------ Data shown ------
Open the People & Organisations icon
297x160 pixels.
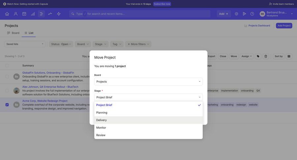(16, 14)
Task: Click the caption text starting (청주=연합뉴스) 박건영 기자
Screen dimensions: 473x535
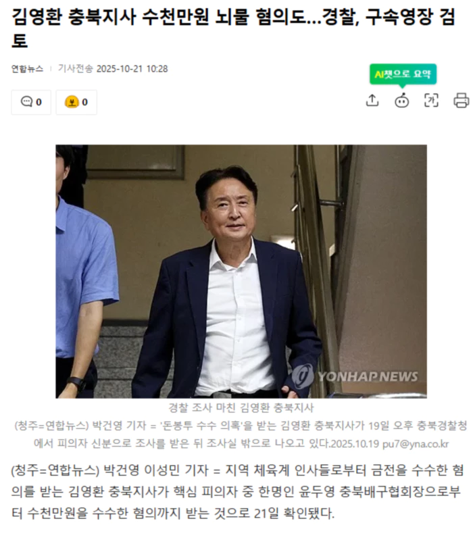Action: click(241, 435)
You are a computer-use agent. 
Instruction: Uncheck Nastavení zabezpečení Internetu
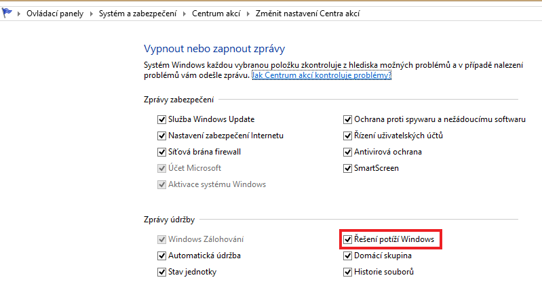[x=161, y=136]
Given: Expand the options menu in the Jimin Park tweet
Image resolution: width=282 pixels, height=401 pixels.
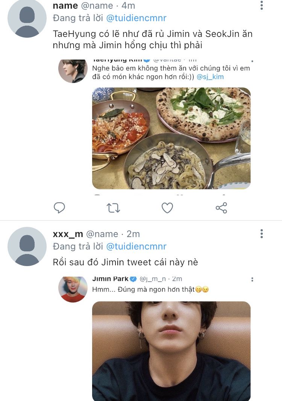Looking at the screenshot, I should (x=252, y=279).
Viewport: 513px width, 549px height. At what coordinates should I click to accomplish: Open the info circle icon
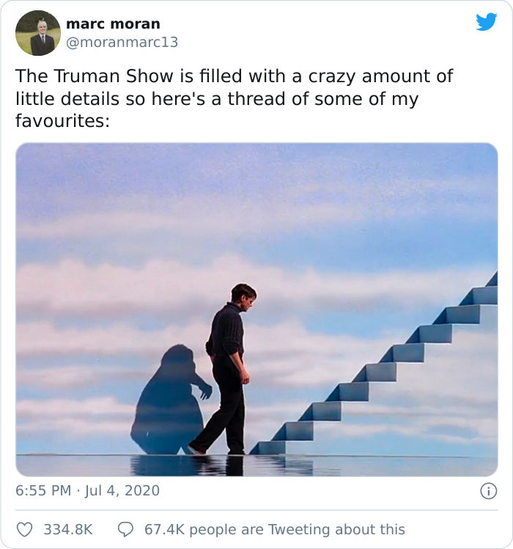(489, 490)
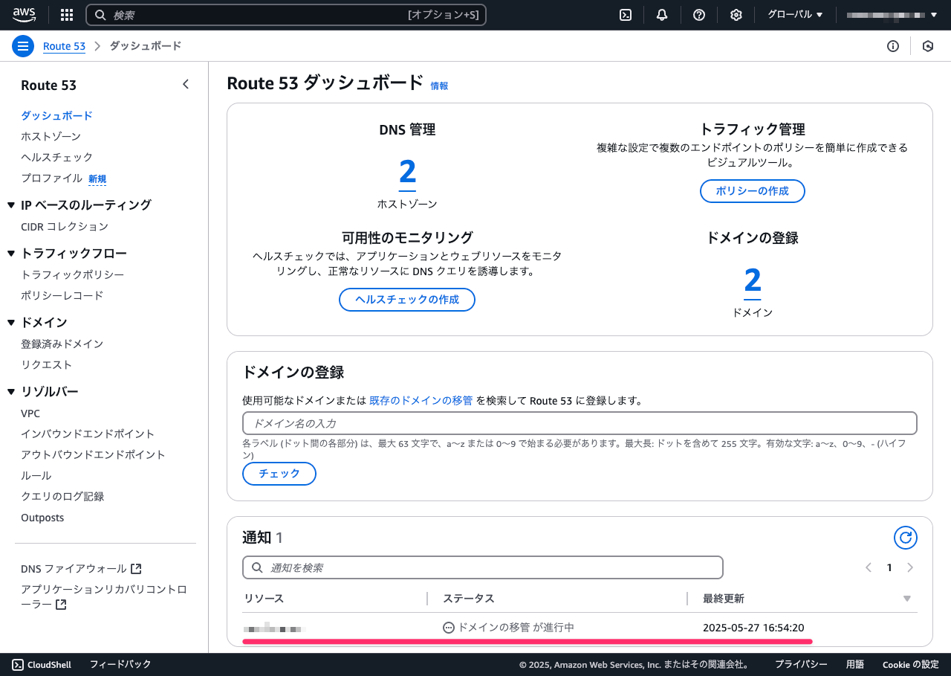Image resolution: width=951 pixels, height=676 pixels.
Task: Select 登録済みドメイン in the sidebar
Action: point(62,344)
------
------ Data shown ------
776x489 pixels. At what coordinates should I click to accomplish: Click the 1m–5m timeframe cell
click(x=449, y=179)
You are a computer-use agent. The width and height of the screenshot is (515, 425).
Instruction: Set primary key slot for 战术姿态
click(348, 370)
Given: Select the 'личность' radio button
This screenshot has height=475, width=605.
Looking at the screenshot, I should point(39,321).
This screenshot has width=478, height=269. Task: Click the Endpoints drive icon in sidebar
------
------ Data shown ------
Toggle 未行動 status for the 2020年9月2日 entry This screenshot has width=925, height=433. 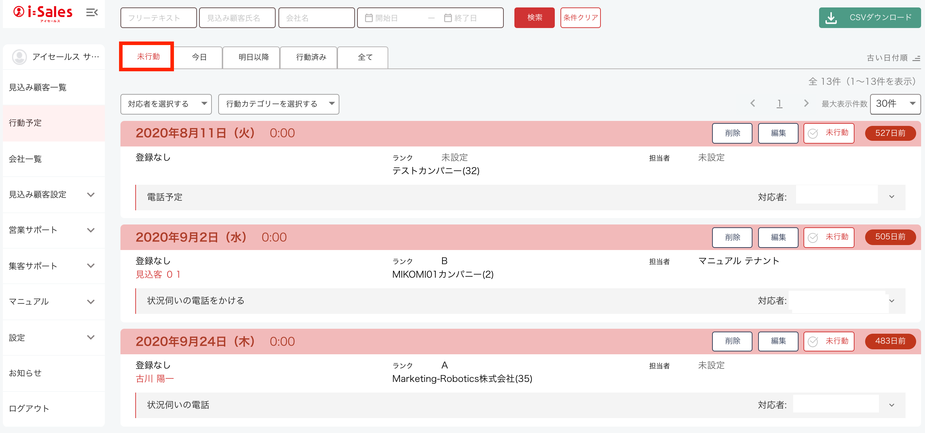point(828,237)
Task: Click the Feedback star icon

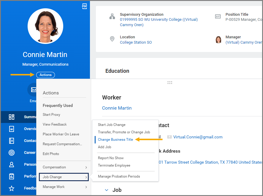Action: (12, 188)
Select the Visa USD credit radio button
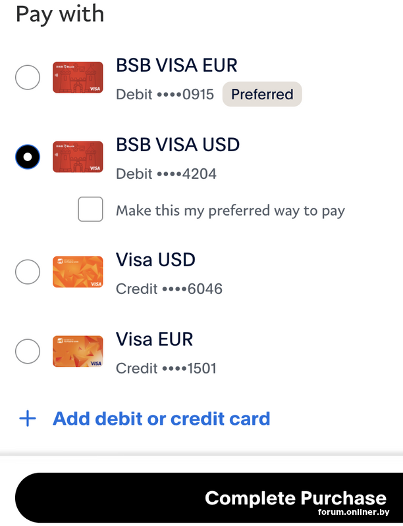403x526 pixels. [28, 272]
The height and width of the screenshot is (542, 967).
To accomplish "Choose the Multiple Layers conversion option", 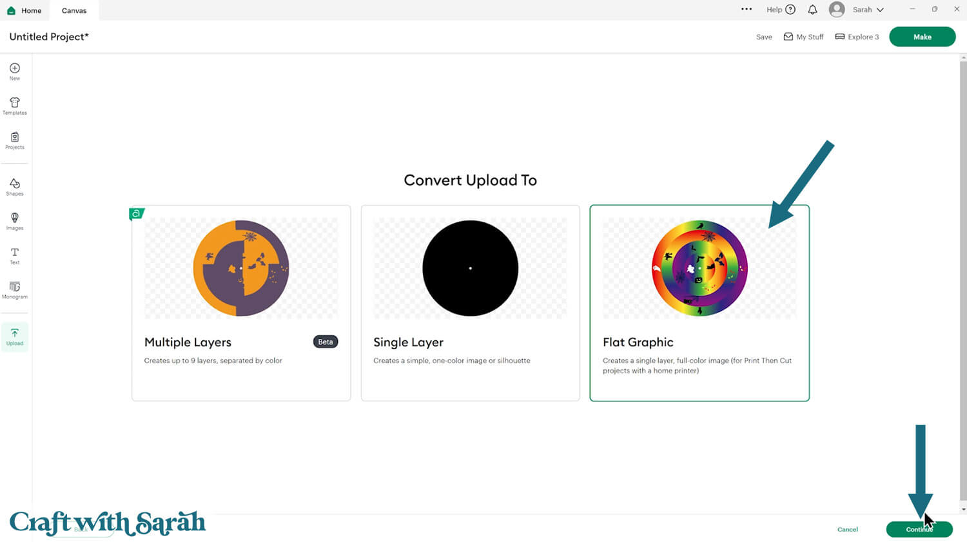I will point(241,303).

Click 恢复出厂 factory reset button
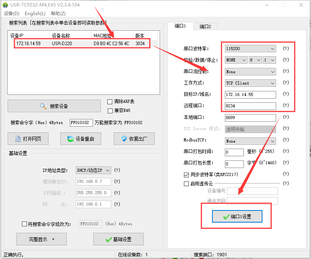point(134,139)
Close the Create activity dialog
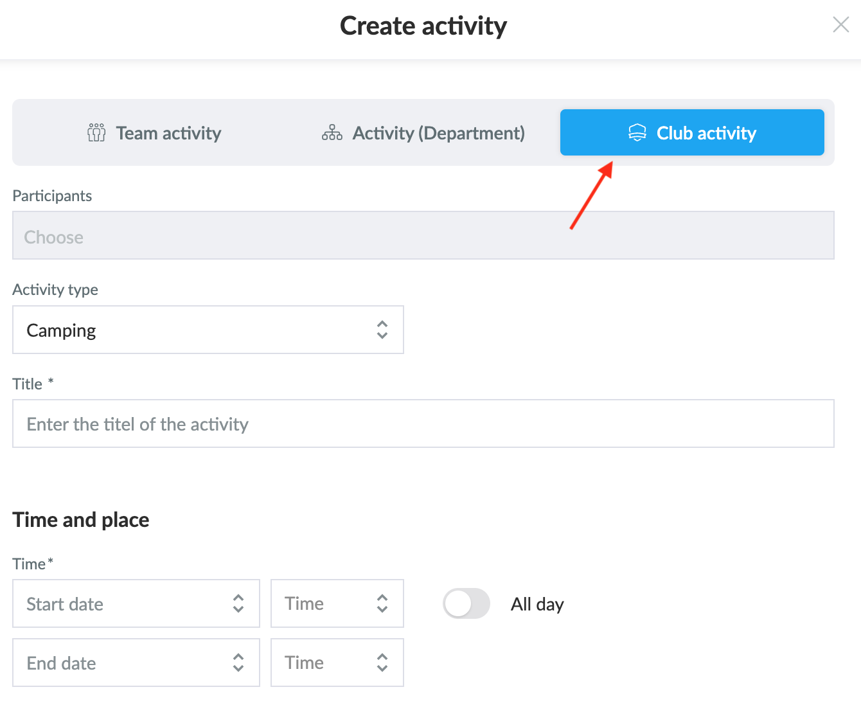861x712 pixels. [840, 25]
------
Report each line in the entries where the string "computer" occurs.

You are a computer-use agent. 
You are a computer-use agent. The width and height of the screenshot is (515, 425).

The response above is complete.